(SUPPLIED DATA begins)

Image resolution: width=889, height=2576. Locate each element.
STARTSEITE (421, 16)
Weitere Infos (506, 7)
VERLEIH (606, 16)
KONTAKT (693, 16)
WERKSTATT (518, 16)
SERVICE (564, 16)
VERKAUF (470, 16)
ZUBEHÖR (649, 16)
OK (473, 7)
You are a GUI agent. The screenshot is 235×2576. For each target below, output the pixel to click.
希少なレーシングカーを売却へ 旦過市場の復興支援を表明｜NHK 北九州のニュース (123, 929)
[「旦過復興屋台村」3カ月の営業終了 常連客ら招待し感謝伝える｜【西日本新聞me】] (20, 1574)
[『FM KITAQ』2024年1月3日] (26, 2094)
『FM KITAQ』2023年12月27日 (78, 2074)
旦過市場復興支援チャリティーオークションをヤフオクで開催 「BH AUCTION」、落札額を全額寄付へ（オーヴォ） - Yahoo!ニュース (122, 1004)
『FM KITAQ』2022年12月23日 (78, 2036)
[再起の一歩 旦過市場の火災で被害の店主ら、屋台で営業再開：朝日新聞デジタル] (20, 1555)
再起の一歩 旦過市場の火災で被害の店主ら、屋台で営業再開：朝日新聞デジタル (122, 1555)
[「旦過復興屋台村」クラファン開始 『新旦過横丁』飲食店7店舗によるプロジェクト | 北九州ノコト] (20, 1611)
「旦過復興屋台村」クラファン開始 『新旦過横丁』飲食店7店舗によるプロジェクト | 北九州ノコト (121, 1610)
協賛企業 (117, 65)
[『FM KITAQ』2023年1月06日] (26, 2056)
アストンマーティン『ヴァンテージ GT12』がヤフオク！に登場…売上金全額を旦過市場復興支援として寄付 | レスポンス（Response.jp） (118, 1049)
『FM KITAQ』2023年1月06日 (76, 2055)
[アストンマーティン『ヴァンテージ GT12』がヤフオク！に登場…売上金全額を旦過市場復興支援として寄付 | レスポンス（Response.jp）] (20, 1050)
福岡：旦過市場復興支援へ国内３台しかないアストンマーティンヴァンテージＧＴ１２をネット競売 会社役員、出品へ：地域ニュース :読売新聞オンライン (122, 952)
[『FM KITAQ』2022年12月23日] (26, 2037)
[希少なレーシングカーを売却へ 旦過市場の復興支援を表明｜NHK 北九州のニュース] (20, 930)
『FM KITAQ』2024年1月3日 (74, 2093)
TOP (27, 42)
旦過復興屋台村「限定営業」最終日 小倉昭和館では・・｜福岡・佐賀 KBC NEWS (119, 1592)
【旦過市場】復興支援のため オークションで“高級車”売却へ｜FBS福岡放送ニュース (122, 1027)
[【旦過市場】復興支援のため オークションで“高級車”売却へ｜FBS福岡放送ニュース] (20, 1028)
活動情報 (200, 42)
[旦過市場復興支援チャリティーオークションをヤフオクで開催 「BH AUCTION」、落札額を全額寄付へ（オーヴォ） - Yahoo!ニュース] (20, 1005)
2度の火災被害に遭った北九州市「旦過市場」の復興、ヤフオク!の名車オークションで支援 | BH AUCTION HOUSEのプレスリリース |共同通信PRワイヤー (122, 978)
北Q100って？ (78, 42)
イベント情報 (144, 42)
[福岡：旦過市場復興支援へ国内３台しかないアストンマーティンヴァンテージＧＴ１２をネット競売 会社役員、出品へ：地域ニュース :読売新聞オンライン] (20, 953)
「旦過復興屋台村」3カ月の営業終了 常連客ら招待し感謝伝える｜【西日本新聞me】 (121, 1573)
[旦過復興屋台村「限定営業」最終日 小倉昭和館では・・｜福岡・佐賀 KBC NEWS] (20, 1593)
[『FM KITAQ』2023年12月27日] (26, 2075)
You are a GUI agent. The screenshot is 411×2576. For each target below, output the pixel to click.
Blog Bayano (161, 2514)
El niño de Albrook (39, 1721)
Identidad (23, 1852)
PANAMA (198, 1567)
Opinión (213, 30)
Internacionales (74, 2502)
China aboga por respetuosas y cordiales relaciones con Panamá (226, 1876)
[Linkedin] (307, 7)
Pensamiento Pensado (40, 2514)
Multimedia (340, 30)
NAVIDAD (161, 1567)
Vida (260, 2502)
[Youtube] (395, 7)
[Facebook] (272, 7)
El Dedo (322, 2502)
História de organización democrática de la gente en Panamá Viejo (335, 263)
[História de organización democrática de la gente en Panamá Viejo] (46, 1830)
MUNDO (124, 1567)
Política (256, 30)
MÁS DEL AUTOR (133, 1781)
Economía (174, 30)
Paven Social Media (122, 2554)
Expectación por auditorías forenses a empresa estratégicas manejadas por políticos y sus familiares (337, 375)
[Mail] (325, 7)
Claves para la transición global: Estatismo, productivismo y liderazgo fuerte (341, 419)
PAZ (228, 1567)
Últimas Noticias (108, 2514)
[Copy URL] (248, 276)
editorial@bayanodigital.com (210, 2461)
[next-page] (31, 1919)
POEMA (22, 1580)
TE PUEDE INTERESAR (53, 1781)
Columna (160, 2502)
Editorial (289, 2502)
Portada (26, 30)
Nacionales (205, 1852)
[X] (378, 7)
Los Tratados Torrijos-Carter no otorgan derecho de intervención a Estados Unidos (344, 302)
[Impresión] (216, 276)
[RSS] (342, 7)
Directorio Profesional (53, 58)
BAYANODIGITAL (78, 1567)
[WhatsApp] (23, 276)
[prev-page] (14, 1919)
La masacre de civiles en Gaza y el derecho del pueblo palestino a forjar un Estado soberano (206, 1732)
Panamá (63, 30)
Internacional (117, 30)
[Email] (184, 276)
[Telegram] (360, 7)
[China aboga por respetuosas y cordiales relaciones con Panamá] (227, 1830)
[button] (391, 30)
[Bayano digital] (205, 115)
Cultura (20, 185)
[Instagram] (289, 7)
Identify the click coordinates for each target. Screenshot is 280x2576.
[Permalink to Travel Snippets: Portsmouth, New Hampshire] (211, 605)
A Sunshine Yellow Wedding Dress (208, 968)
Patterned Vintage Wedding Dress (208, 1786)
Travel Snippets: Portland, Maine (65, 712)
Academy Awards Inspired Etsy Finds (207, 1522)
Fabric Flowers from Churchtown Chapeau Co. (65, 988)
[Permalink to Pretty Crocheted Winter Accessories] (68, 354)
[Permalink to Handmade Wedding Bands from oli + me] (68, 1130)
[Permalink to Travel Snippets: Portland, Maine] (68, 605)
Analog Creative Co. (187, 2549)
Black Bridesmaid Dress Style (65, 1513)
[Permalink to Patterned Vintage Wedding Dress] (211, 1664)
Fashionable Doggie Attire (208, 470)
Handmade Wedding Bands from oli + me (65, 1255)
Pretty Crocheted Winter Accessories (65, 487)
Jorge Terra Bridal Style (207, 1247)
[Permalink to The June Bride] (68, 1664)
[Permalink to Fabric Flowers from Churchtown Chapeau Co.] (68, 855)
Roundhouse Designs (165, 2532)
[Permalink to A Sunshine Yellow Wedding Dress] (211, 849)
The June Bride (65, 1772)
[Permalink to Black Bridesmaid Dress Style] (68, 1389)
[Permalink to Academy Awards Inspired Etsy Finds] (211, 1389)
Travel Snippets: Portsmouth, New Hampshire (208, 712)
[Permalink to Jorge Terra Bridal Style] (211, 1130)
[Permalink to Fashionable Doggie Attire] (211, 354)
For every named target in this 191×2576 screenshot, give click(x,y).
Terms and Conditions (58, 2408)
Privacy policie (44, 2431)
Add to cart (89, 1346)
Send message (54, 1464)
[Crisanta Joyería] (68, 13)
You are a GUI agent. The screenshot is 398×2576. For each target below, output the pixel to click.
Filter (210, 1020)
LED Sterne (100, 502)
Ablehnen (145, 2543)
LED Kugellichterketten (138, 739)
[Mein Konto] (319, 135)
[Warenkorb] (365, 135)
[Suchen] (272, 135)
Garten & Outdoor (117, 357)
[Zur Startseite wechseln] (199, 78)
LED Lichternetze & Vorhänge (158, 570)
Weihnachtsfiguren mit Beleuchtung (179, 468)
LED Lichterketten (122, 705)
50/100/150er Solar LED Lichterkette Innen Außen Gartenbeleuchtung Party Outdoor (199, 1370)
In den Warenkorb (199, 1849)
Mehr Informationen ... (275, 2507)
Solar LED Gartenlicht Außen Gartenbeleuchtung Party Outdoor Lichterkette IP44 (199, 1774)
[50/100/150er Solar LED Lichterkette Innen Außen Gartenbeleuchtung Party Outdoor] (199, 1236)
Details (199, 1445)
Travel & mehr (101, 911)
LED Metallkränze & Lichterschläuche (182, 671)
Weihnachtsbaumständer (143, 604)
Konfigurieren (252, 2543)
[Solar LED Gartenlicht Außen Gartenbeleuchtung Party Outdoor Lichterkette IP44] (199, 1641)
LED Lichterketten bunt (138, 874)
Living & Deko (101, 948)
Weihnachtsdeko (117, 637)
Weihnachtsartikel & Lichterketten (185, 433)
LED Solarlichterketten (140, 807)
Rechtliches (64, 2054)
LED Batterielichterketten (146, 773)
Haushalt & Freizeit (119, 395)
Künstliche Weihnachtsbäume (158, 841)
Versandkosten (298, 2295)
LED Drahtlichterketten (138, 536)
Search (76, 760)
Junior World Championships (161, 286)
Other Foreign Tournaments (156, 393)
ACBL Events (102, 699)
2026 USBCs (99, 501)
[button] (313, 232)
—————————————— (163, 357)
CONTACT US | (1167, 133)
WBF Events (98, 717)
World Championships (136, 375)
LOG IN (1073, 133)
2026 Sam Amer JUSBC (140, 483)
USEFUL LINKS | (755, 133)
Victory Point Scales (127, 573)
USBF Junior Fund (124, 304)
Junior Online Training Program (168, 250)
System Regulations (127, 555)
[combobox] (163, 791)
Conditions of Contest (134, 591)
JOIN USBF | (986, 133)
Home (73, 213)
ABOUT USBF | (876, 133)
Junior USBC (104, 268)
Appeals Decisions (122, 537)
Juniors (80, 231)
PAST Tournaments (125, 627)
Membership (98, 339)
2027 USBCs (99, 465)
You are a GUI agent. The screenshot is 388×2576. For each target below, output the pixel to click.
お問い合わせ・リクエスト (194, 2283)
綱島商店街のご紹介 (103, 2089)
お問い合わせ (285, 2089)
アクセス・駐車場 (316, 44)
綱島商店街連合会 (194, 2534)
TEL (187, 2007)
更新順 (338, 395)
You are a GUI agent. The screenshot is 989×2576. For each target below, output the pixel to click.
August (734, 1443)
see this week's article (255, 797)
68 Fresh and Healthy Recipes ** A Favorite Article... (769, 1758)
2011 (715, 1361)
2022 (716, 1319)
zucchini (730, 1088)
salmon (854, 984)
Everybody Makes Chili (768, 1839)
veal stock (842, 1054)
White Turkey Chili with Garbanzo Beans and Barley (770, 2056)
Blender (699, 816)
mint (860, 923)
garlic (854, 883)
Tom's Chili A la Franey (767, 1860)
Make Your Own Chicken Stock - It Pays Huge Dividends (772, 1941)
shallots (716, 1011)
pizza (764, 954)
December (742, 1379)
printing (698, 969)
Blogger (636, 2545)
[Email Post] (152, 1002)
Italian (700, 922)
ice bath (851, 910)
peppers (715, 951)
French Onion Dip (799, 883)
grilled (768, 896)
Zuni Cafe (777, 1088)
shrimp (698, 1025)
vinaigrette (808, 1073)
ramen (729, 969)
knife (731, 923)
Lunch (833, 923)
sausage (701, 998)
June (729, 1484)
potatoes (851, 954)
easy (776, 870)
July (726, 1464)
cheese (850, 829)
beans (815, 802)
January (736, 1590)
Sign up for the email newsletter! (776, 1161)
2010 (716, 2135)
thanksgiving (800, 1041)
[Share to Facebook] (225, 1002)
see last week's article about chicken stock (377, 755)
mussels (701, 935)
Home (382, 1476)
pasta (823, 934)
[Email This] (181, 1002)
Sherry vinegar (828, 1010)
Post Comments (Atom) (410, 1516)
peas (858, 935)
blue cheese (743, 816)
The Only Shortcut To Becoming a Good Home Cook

(SUPPLIED DATA ends)

--- EXERCISE ---
Set down, exactly as they stand above, the lines starting with the line with "希少なレーシングカーを売却へ 旦過市場の復興支援を表明｜NHK 北九州のニュース (123, 929)" and going on through the line with "協賛企業 (117, 65)", and no others.

--- TASK RESULT ---
希少なレーシングカーを売却へ 旦過市場の復興支援を表明｜NHK 北九州のニュース (123, 929)
[「旦過復興屋台村」3カ月の営業終了 常連客ら招待し感謝伝える｜【西日本新聞me】] (20, 1574)
[『FM KITAQ』2024年1月3日] (26, 2094)
『FM KITAQ』2023年12月27日 (78, 2074)
旦過市場復興支援チャリティーオークションをヤフオクで開催 「BH AUCTION」、落札額を全額寄付へ（オーヴォ） - Yahoo!ニュース (122, 1004)
『FM KITAQ』2022年12月23日 (78, 2036)
[再起の一歩 旦過市場の火災で被害の店主ら、屋台で営業再開：朝日新聞デジタル] (20, 1555)
再起の一歩 旦過市場の火災で被害の店主ら、屋台で営業再開：朝日新聞デジタル (122, 1555)
[「旦過復興屋台村」クラファン開始 『新旦過横丁』飲食店7店舗によるプロジェクト | 北九州ノコト] (20, 1611)
「旦過復興屋台村」クラファン開始 『新旦過横丁』飲食店7店舗によるプロジェクト | 北九州ノコト (121, 1610)
協賛企業 (117, 65)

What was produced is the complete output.